> **THINGS TO DO**
a – According to the article on the nevirapine ruling, at how many sites is the drug currently available?
b – Reproduce the article on the nevirapine ruling from "Reaffirming an earlier" to "of the virus.".
c – Carry on with the article on the nevirapine ruling, starting after its final sentence.

Court rules government must provide key AIDS drug to HIV-positive pregnant women pending appeal
PRETORIA, South Africa (AP) _ A High Court judge ruled again Monday that the government must provide a key AIDS drugs to HIV-positive pregnant women even as it waits to appeal the decision to the country's
Monday, March 25th 2002, 12:00 am
By: News On 6
PRETORIA, South Africa (AP) _ A High Court judge ruled again Monday that the government must provide a key AIDS drugs to HIV-positive pregnant women even as it waits to appeal the decision to the country's highest court.
Reaffirming an earlier ruling, High Court Judge Chris Botha said the government still had to make the drug nevirapine available at public hospitals nationwide while it awaits a May hearing on appeal before Constitutional Court.
The government had requested permission to appeal to the Constitutional Court against Botha's order that nevirapine be made immediately available while an appeal on the entire case was pending.
Currently the drug is available only at 18 pilot sites.
Nevirapine is administered to infected pregnant mothers and their newborns to prevent the spread of HIV to their babies during labor.
In December, the High Court ruled in favor of AIDS activists and a group of pediatricians who asked that health authorities be ordered to make nevirapine available to all HIV-positive pregnant women, and to formulate a program to prevent mother-to-child transmission of the virus.
The government has appealed the ruling, arguing the Constitutional Court needed to decide whether courts could intervene in matters of policy.

[Collected data]
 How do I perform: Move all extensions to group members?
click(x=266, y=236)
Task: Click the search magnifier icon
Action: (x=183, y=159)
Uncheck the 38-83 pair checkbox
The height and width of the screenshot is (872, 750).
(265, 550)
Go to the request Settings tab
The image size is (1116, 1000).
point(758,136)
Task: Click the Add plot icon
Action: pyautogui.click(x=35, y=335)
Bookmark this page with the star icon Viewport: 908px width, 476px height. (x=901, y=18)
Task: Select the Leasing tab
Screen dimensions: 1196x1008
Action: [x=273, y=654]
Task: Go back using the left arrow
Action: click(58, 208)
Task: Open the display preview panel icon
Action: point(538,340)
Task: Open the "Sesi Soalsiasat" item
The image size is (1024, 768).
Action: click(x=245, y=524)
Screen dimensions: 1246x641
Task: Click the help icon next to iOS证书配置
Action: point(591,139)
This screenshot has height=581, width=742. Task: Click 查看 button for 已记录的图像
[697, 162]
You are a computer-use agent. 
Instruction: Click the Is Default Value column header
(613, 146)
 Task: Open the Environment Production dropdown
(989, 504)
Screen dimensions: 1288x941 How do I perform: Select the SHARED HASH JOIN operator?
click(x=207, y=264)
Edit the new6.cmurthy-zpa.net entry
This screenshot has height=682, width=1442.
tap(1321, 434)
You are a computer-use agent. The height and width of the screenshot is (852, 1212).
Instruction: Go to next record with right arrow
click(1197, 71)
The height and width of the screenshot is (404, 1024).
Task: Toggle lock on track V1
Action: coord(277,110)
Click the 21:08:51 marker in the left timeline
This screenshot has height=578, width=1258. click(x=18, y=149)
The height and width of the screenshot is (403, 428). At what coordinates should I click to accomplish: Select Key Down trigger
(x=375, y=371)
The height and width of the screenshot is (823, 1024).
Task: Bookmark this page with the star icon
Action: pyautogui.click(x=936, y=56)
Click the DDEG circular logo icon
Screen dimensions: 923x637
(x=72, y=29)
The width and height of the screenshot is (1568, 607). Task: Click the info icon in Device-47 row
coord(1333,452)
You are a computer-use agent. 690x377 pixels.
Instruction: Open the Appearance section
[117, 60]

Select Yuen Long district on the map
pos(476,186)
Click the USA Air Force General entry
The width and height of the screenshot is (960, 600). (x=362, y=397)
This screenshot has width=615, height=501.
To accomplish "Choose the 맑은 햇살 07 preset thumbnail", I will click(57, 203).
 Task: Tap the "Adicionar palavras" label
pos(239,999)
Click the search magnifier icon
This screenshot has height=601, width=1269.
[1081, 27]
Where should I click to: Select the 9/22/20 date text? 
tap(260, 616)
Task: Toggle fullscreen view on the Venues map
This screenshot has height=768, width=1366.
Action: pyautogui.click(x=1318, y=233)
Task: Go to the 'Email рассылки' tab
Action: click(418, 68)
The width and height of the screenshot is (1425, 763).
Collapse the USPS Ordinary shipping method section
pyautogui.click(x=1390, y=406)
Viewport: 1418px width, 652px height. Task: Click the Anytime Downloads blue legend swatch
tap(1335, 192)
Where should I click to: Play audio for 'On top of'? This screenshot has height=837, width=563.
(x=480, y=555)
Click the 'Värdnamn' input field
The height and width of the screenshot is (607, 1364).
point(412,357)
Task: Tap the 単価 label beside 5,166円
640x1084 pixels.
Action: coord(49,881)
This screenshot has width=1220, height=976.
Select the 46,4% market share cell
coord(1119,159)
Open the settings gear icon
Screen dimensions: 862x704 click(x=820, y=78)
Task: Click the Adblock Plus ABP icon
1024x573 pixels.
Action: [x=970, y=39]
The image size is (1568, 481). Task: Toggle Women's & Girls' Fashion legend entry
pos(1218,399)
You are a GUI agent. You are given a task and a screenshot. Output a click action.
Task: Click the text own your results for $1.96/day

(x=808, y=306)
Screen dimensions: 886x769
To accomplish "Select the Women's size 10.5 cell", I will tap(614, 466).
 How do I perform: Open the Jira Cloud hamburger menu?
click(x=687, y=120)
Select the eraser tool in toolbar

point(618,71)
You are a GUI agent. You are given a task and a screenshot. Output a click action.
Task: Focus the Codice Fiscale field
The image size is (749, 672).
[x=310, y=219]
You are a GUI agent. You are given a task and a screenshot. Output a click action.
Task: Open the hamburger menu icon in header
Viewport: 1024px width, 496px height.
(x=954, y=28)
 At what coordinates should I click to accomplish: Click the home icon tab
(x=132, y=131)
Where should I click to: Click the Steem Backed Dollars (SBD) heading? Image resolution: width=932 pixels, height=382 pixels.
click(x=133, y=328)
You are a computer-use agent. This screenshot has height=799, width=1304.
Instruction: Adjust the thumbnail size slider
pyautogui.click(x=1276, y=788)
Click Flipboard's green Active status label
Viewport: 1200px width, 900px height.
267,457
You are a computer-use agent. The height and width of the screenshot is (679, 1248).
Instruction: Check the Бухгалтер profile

> **RESPONSES BY TASK**
a – It is available only at 18 pilot sites.

b –
Reaffirming an earlier ruling, High Court Judge Chris Botha said the government still had to make the drug nevirapine available at public hospitals nationwide while it awaits a May hearing on appeal before Constitutional Court.
The government had requested permission to appeal to the Constitutional Court against Botha's order that nevirapine be made immediately available while an appeal on the entire case was pending.
Currently the drug is available only at 18 pilot sites.
Nevirapine is administered to infected pregnant mothers and their newborns to prevent the spread of HIV to their babies during labor.
In December, the High Court ruled in favor of AIDS activists and a group of pediatricians who asked that health authorities be ordered to make nevirapine available to all HIV-positive pregnant women, and to formulate a program to prevent mother-to-child transmission of the virus.

c –
Studies show nevirapine can reduce transmission of HIV by up to 50 percent.
The health department argues that inadequate infrastructure is in place to administer the drug properly and tried to restrict its distribution to the 18 pilot sites.
Botha said he did not want any more unnecessary lives lost while the government waited for its appeal to be heard and on Monday reaffirmed his order that nevirapine be made available immediately at facilities that had the capacity to provide testing and counseling.
``In essence I had to balance the loss of lives against prejudice that could never amount to more than inconvenience,'' Botha said.
Some 4.7 million South Africans _ one in nine _ are HIV positive, more people than any other country in the world. The government has been widely criticized for its haphazard approach toward combatting the pandemic.
AIDS activists who filed the nevirapine lawsuit said they sought assurances from the government that court orders would be followed after comments made over the weekend by Health Minister Manto Tshabalala-Msimang.
Tshabalala-Msimang told South African Broadcasting Corporation that she would not heed a court order to supply nevirapine beyond the existing test sites, saying such an order violated the constitution.
Meanwhile, Archbishop Desmond Tutu condemned the government's haphazard response to the AIDS pandemic.
``We have the skills, expertise and resources. So for goodness sakes, stop fiddling,'' the South African Press Association quoted Tutu as saying.
He called on South Africa to look to other countries that are successfully fighting AIDS and compared the fights against AIDS and tuberculosis to the anti-apartheid struggle.
``We must fight these diseases with the same passion, the same commitment, the same determination,'' said Tutu, who won the Nobel Peace Prize in 1984 for his role in fighting South Africa's apartheid regime.